Am Abend besucht Jedermann mit seiner Buhlschaft ein Seitenblicke-Fest, wo er sich bis zum Abwinken mit Trüffeln voll stopft und reichlich Champagner tankt. Danach fühlt er sich schwach und krank und hat seltsame Erscheinungen. Als er plötzlich sagt, er höre jemanden seinen Namen rufen, glauben die anderen C-Promis, dass Jedermann bloß einen leichten Damenspitz habe. Doch als Jedermann sich umblickt, steht ein unbekannter Mann hinter ihm, der sich als Steuerfahnder zu erkennen gibt und ihn auffordert, sich für den Weg zu Gericht bereit zu machen. Erst jetzt wird Jedermann sein schlechter Charakter bewusst, und er fleht den Beamten an, ihm nur eine kurze Frist zu gewähren, damit er sich einen Freund suchen kann, der mit ihm vor das Gericht tritt.

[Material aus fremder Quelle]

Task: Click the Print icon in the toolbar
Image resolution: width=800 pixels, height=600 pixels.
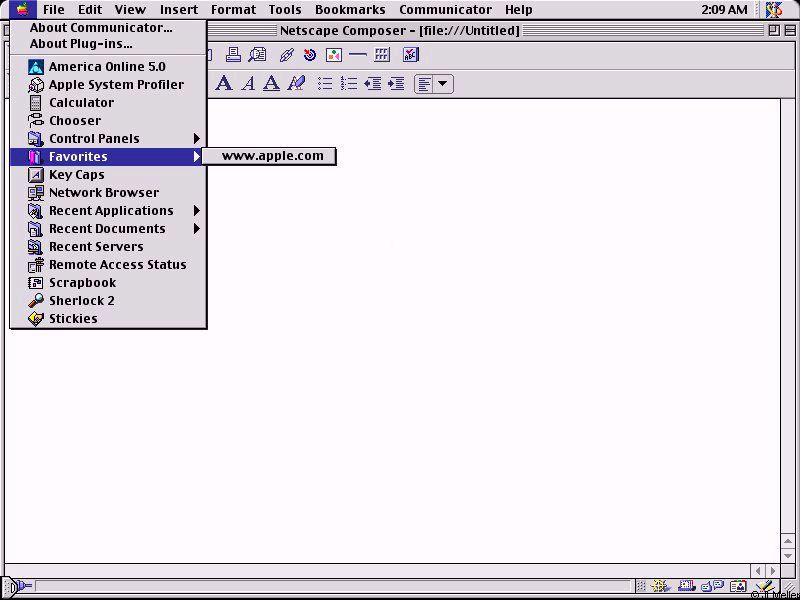Action: (x=233, y=55)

Nach langem Bitten gewährt ihm der Fahnder eine Frist von einer Stunde.
Zuerst fragt Jedermann seinen guten Freund, den Lobbyisten, ob er ihm nicht einen Gefallen tun will, denn er muss einen bitteren Weg antreten. Der Lobbyist ist bereit, ihm jeden Gefallen zu tun, doch als er hört, dass er Jedermann vor Gericht begleiten soll, weigert er sich. Nicht anders handeln die beiden Anwälte Jedermanns und seine Buhlschaft. Da er sich nun von allen verlassen fühlt, will er wenigstens sein Geld mitnehmen. Aber aus seiner Geldtruhe entsteigt Mammon (großartig: Julius Meinl V.!), der ebenso wenig bereit ist, mit ihm zu gehen.

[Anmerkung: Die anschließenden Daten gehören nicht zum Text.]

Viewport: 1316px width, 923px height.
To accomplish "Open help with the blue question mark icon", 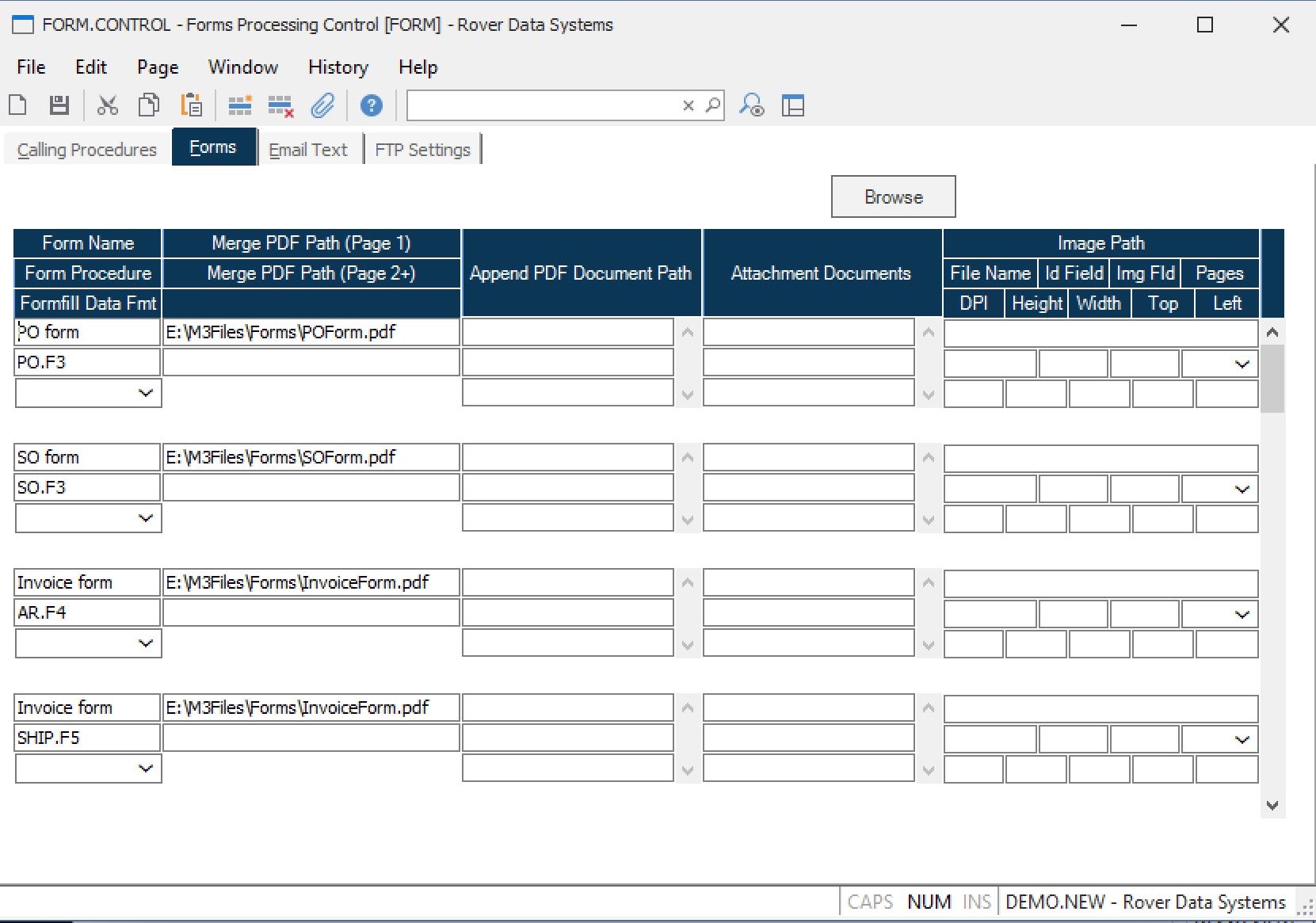I will click(371, 105).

Jedermann ist zutiefst einsam und der Verzweiflung nahe. Da hört er aus dem Hintergrund eine leise Stimme, die seinen Namen ruft. Als er sich umdreht, sieht er eine gebrechliche Frau, die an einen Stuhl gefesselt ist. Sie gibt sich ihm als sein Gewissen zu erkennen und sagt, dass sie den Schuldreflex nicht auslösen konnte. Jedermann ergreift die letzte Hoffnung auf Rettung und befreit sein Gewissen. Danach reinigt er sich mit einer Selbstanzeige und hüllt sich in eine supersaubere Weste. Nun kann er in Begleitung des Gewissens vor den Richter treten und um Gnade bitten.
Stückls Inszenierung ist einer der betörendsten, der unschlagbaren Königsmomente des Festspieltheaters. Die Textbearbeitung hat den Ballast entsorgt und verwebt gekonnt die Hofmannsthal’sche Vorlage mit einer schonungslosen Analyse der Gegenwart. Der Spielstil erzeugt enorme Dichte, die Aufführung ist eindringlich und sehr intensiv. Über all dem schwebt ein entfesselter Karl-Heinz Grasser, der politisch wie ästhetisch gesehen eine glänzende Bestätigung seiner ganzen Bühnenkunst darbringt. Eine unvergessliche Aufführung!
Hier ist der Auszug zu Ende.